**YOUR GOAL**. Exactly as they appear, retype the lines from the one containing "Click the blue cloud save status icon" through the final line of the data below. Leave pictures out.

**Stored data entries**.
[Start of section]

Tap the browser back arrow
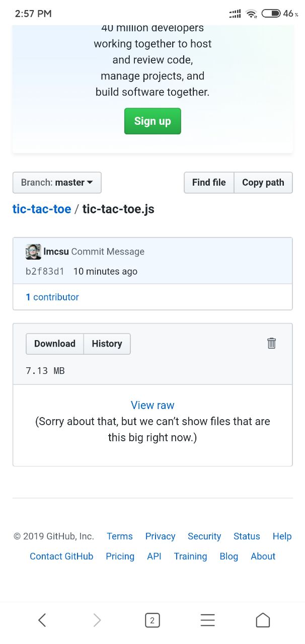The image size is (305, 644). [x=42, y=620]
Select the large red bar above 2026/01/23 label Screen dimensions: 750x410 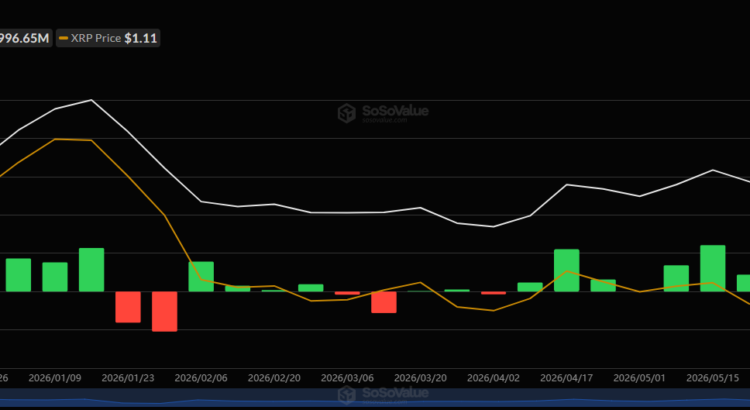[x=128, y=307]
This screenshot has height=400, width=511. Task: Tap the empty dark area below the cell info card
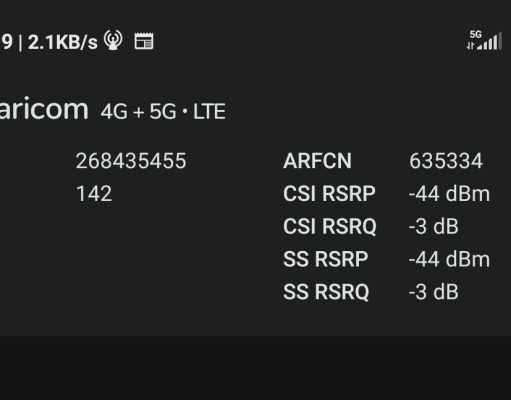[255, 368]
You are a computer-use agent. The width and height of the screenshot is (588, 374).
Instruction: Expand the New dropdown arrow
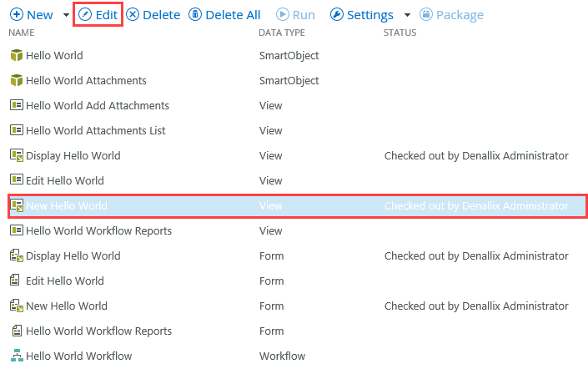point(66,16)
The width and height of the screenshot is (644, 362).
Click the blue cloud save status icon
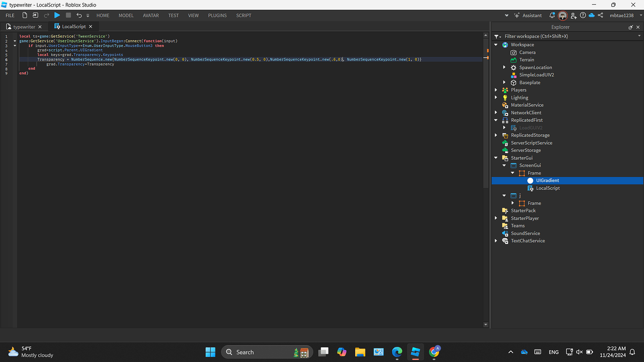point(592,15)
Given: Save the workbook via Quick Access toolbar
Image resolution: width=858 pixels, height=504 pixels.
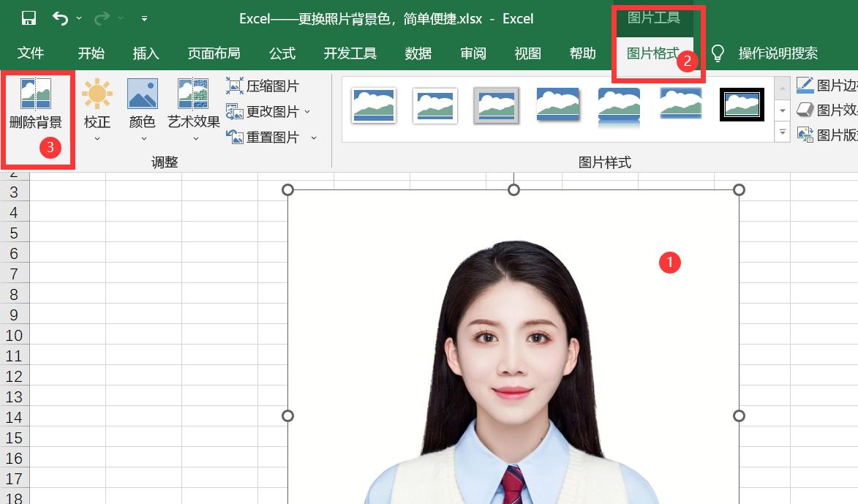Looking at the screenshot, I should pyautogui.click(x=28, y=17).
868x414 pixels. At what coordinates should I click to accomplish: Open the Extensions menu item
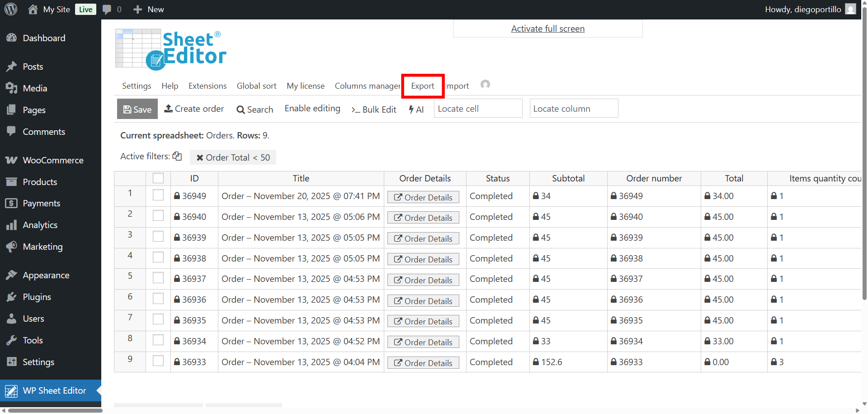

[End of section]

**SOLUTION TO THE PROBLEM**.
Click the blue cloud save status icon
point(592,15)
Given: Save the workbook via Quick Access toolbar
Image resolution: width=858 pixels, height=504 pixels.
Looking at the screenshot, I should pyautogui.click(x=28, y=17).
868x414 pixels. At what coordinates should I click to accomplish: Open the Extensions menu item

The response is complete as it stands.